DIRECTIONS: Reproduce, from the lines below, exactly the stretch that begins at the line containing "[Facebook] (66, 1270)" and ends at the line containing "[WhatsApp] (244, 1270)", both included.

RECORDS:
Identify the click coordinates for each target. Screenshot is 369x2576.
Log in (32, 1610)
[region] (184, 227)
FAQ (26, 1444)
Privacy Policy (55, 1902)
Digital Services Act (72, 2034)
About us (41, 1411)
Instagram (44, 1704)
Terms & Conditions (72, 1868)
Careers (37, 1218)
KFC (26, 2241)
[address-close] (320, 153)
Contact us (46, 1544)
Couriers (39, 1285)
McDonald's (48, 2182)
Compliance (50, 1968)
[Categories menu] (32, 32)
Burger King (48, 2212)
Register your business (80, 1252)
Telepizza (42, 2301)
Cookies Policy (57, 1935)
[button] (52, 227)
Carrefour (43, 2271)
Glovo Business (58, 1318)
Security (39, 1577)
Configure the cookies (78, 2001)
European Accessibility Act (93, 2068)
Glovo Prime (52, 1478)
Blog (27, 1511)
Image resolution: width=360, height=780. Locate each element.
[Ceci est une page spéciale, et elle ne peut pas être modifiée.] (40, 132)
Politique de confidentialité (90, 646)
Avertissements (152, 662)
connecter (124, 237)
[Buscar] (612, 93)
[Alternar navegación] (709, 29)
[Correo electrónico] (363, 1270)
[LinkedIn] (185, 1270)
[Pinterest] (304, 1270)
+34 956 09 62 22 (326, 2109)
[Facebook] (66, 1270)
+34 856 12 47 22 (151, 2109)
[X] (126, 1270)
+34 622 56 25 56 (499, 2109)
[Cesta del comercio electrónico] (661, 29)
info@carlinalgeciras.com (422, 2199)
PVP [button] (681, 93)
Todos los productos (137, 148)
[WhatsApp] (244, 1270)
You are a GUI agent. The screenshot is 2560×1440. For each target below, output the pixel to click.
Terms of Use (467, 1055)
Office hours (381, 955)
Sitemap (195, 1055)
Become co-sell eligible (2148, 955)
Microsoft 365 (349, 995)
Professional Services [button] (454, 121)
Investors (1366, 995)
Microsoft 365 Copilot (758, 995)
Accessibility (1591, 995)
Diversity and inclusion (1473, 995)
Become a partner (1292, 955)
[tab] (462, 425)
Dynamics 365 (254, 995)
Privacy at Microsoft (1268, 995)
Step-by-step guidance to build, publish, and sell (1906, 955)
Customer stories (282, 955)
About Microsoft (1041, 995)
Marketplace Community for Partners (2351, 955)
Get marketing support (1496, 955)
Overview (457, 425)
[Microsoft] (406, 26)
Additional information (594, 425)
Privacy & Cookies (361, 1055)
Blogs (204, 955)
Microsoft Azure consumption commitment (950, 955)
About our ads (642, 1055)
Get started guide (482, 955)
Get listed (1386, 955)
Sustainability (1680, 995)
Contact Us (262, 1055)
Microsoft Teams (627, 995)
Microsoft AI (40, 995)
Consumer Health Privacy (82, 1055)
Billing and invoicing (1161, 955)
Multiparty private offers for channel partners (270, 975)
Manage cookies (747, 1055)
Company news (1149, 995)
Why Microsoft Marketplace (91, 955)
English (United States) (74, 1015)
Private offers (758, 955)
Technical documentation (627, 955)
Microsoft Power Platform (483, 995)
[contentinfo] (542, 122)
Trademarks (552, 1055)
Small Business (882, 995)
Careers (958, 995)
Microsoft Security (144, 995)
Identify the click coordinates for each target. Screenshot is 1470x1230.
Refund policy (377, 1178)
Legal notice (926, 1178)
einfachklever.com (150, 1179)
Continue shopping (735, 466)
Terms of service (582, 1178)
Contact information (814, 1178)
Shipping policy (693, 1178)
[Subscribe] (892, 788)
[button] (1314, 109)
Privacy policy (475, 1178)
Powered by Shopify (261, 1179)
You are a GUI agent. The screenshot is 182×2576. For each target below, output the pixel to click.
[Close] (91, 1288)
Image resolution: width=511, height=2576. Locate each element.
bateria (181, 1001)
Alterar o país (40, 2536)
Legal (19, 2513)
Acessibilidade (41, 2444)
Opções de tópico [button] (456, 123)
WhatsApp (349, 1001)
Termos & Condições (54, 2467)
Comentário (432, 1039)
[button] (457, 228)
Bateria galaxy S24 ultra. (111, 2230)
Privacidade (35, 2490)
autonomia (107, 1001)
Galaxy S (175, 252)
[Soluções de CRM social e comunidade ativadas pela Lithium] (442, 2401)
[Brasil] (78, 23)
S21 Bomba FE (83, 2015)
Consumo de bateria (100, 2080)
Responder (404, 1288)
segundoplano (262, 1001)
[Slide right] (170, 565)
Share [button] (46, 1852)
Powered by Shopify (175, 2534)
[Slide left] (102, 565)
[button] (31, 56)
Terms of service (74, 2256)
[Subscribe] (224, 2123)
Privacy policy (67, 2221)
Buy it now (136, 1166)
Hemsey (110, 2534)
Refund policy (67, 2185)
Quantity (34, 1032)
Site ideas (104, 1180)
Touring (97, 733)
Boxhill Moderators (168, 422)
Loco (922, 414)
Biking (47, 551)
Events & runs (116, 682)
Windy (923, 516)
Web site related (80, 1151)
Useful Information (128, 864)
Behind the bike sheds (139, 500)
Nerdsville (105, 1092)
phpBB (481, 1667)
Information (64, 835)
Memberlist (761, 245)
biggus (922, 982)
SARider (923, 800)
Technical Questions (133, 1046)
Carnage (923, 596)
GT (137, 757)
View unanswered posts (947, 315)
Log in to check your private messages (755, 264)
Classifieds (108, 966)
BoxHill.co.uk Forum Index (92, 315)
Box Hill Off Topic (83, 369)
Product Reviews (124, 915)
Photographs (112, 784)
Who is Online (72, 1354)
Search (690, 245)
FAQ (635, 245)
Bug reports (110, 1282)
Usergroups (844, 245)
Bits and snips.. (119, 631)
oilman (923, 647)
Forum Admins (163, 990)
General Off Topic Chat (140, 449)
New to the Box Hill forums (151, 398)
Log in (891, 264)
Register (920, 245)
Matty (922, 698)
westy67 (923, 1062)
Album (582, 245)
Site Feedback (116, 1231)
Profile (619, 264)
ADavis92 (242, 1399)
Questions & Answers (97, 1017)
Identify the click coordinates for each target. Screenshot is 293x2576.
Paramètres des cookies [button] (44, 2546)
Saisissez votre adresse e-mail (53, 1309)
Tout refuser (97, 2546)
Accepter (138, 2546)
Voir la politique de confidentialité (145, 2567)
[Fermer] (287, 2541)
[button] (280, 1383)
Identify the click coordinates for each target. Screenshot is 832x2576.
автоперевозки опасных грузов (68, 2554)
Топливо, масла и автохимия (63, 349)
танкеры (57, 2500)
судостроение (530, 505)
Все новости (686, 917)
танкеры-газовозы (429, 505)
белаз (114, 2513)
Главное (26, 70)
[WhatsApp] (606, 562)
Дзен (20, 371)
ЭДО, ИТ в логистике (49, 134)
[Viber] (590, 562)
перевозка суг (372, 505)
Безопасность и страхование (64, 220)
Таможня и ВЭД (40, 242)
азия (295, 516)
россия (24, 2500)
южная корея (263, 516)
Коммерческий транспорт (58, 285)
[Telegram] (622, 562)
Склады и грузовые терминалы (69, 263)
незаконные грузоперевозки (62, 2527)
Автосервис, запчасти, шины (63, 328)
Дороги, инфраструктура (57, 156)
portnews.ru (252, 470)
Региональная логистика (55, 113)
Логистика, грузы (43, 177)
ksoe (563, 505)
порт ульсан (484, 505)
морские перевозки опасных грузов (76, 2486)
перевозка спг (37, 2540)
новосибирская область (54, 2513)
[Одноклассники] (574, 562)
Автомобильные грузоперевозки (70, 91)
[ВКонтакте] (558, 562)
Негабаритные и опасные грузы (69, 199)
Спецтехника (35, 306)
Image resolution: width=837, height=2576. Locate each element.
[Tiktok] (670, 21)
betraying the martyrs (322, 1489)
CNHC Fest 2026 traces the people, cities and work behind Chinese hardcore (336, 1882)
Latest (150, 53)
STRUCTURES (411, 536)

TASK RESULT:
[Facebook] (66, 1270)
+34 856 12 47 22 (151, 2109)
[X] (126, 1270)
+34 622 56 25 56 (499, 2109)
[Cesta del comercio electrónico] (661, 29)
info@carlinalgeciras.com (422, 2199)
PVP [button] (681, 93)
Todos los productos (137, 148)
[WhatsApp] (244, 1270)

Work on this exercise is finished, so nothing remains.